:: Passage fourni ::
►

Enfin, en 1816, à la demande des Azpeitians et par ordre du roi, du 1er avril, quatre vieux jésuites, les PP. Arévalo, Sorosain, Oyarzabal et Huarte, reviennent habiter ces lieux bénis et y sont reçus, on devine avec quelle joie ! par les habitants de la vallée ; vers la fin de cette même année, la députation provinciale envoie à Loyola la statue d’Ignace rapportée de Cadix.



Durant ces cinquante dernières années, les bons Pères ont dû reprendre plus d’une fois le chemin de l’exil ; la ville d’Azpeitia a dû acheter, à beaux deniers comptants, la statue d’argent d’Ignace, mise à l’encan. La fameuse république de Prim, Serrano y Topète, n’a pas manqué d’user contre les jésuites des mêmes procédés aimables, expulsions, confiscations et le reste. En deçà comme au-delà des Pyrénées, ce sont toujours mêmes cris harmonieux et mêmes procédés de ces amants si passionnés de la liberté, qu’en bons jacobins ils la veulent tout entière pour eux !



Mais l’heure du triomphé a sonné... au moins pour quelque temps : l'année 1888 a vu, après deux cents ans, l’achèvement de l’œuvre gigantesque de Fontana et la solennelle consécration de la superbe église de Loyola.

◄

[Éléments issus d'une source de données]
►

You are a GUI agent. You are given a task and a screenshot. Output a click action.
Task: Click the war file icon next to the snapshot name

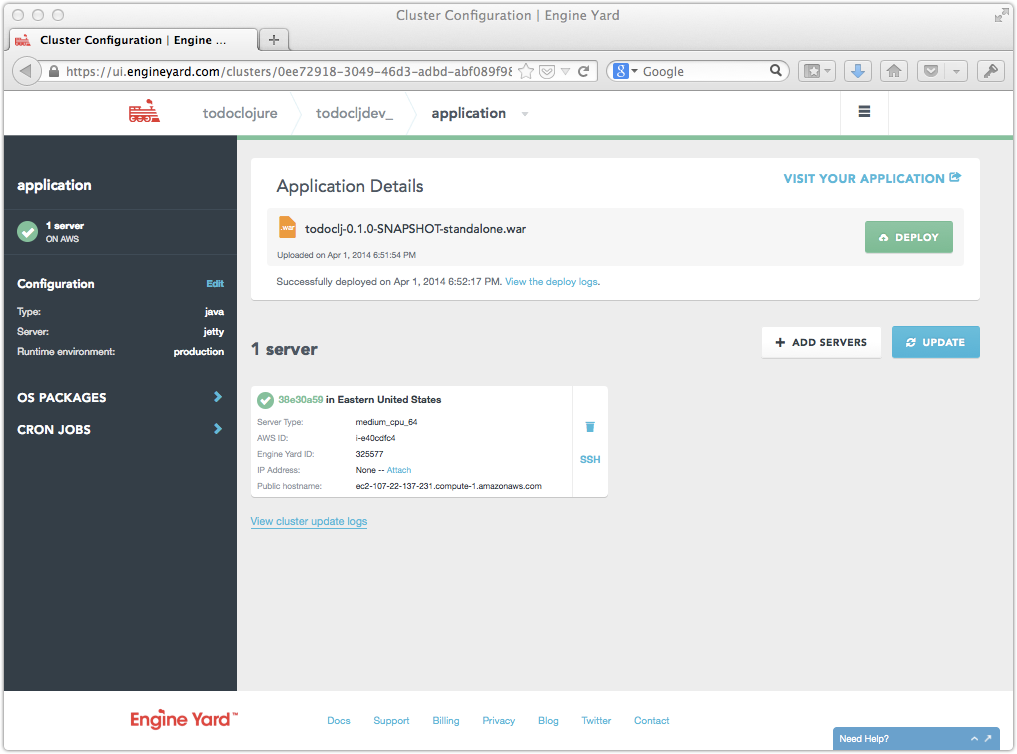(x=288, y=226)
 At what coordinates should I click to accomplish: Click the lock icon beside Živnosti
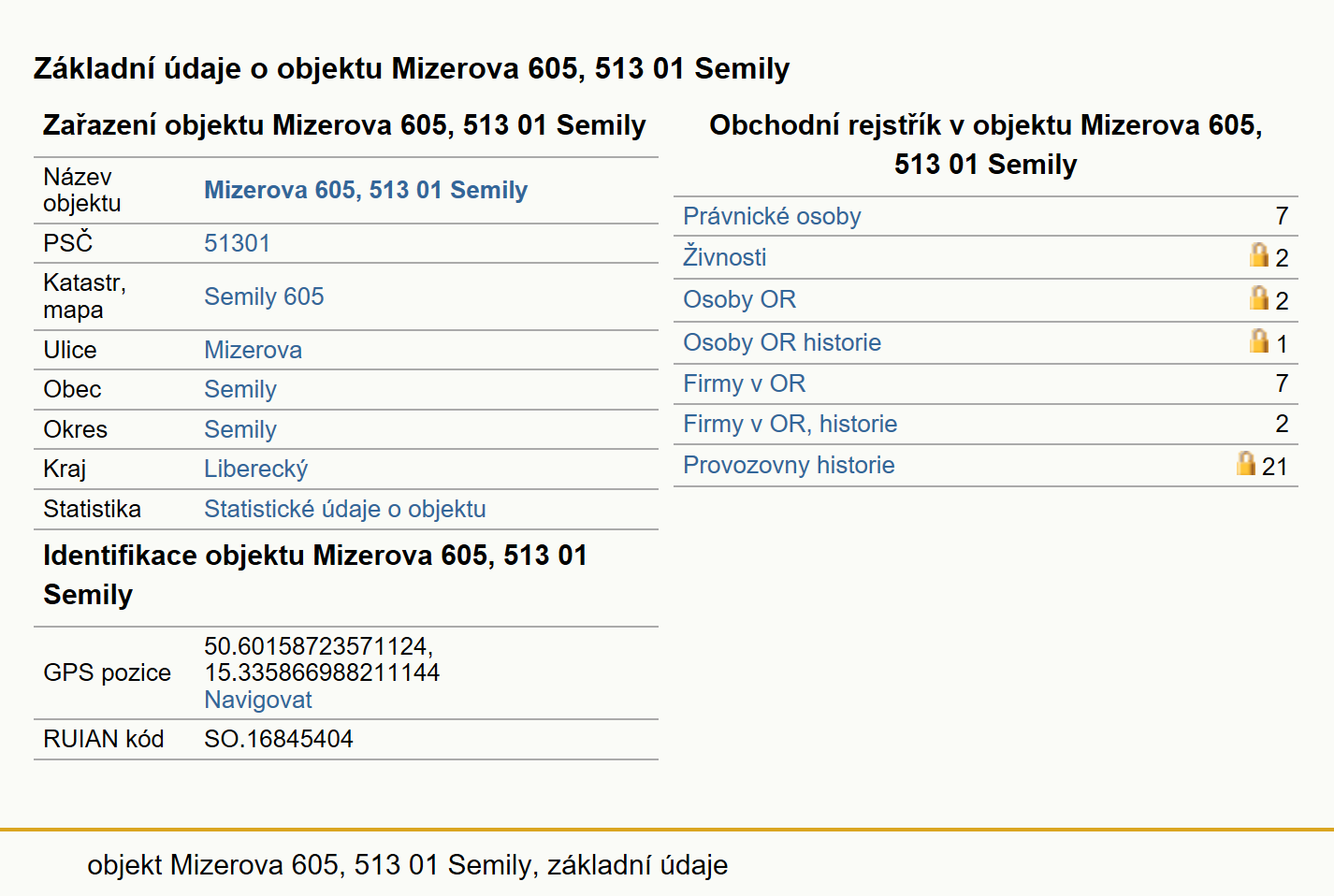tap(1259, 254)
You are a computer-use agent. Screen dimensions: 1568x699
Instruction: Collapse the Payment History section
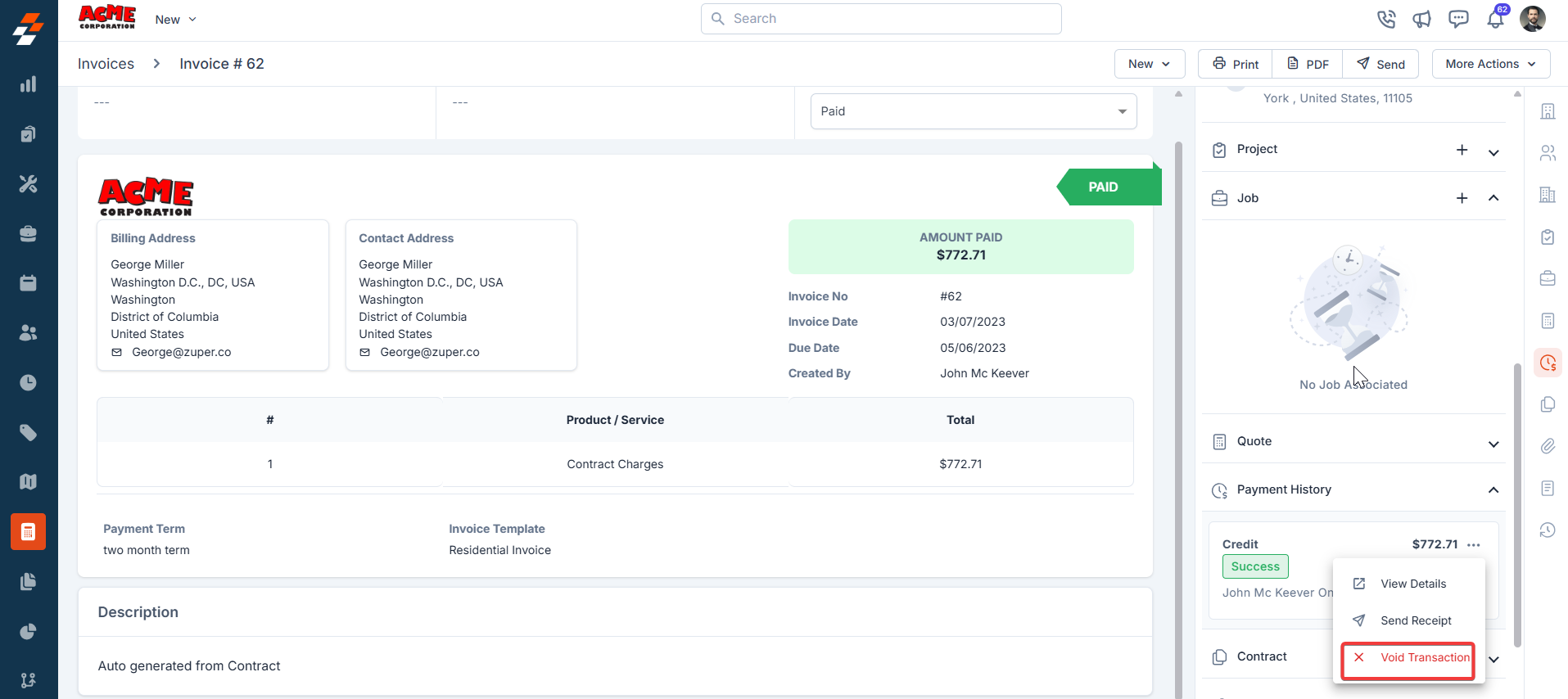pos(1493,490)
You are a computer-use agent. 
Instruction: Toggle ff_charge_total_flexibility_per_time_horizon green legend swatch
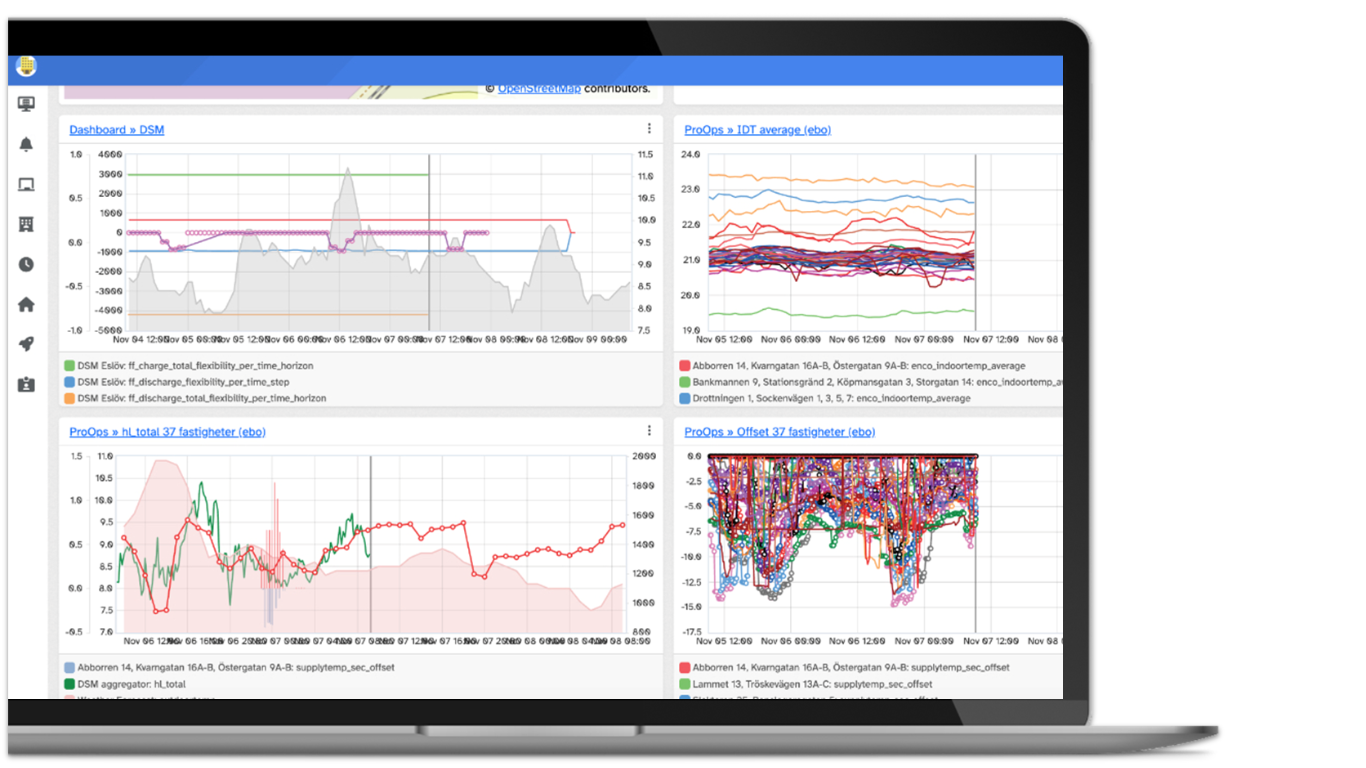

◄

:: Consigne ::
Selon le passage sur Loyola, en quelle année a eu lieu la consécration solennelle de l'église de Loyola ? La liste constitue un matériau indépendant du passage sur Loyola.

:: Réponse ci-dessous ::
En 1888.